**WORK ORDER:**
Pull every line holding the string "label" from the records below.

**Records from a data source:**
——————

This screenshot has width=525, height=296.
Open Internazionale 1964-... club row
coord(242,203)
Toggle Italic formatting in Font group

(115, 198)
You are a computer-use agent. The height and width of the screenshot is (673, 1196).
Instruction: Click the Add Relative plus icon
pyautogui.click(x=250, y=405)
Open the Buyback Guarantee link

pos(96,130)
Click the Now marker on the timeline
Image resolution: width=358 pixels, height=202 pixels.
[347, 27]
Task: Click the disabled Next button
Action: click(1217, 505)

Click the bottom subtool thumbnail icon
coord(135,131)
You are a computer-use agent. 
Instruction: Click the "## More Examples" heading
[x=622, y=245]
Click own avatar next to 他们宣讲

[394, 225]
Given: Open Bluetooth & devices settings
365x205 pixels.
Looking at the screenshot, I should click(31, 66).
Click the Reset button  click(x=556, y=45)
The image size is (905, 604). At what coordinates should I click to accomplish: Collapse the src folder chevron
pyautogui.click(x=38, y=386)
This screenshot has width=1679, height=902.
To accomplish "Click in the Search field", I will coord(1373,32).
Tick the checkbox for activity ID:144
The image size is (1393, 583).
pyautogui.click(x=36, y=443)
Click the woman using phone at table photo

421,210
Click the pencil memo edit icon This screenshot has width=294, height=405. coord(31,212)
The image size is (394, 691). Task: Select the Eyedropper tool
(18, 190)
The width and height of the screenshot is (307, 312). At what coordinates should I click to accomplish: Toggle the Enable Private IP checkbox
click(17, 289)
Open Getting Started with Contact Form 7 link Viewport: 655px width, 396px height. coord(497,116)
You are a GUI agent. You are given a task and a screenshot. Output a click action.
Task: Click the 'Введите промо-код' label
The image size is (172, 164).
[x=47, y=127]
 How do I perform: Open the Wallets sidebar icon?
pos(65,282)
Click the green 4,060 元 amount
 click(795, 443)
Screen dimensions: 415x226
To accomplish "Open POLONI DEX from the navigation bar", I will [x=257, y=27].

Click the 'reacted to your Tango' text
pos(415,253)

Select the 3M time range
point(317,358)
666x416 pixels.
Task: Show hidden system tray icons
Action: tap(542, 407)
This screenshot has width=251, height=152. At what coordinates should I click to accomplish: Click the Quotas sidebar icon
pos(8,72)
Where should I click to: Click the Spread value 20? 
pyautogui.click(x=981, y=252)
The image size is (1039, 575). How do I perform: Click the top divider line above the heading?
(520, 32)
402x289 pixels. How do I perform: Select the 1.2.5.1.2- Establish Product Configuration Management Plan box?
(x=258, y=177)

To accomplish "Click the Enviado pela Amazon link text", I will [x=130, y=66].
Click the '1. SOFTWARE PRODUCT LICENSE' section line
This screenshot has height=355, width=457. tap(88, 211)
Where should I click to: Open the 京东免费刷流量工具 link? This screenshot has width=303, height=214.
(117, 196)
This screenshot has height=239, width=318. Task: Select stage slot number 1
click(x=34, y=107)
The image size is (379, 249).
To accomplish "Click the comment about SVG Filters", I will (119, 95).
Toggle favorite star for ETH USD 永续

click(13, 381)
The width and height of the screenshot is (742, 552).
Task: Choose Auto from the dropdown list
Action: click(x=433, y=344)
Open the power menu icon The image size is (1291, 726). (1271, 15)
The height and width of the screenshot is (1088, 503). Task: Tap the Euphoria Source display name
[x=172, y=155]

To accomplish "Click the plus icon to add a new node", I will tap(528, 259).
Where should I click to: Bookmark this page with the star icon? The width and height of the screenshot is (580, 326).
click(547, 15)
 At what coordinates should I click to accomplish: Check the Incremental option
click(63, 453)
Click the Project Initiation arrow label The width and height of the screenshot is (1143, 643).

——————

**OUTPUT BELOW:**
Task: Click the 'Введите промо-код' label
Click the Project Initiation arrow label The width and height of the screenshot is (1143, 643).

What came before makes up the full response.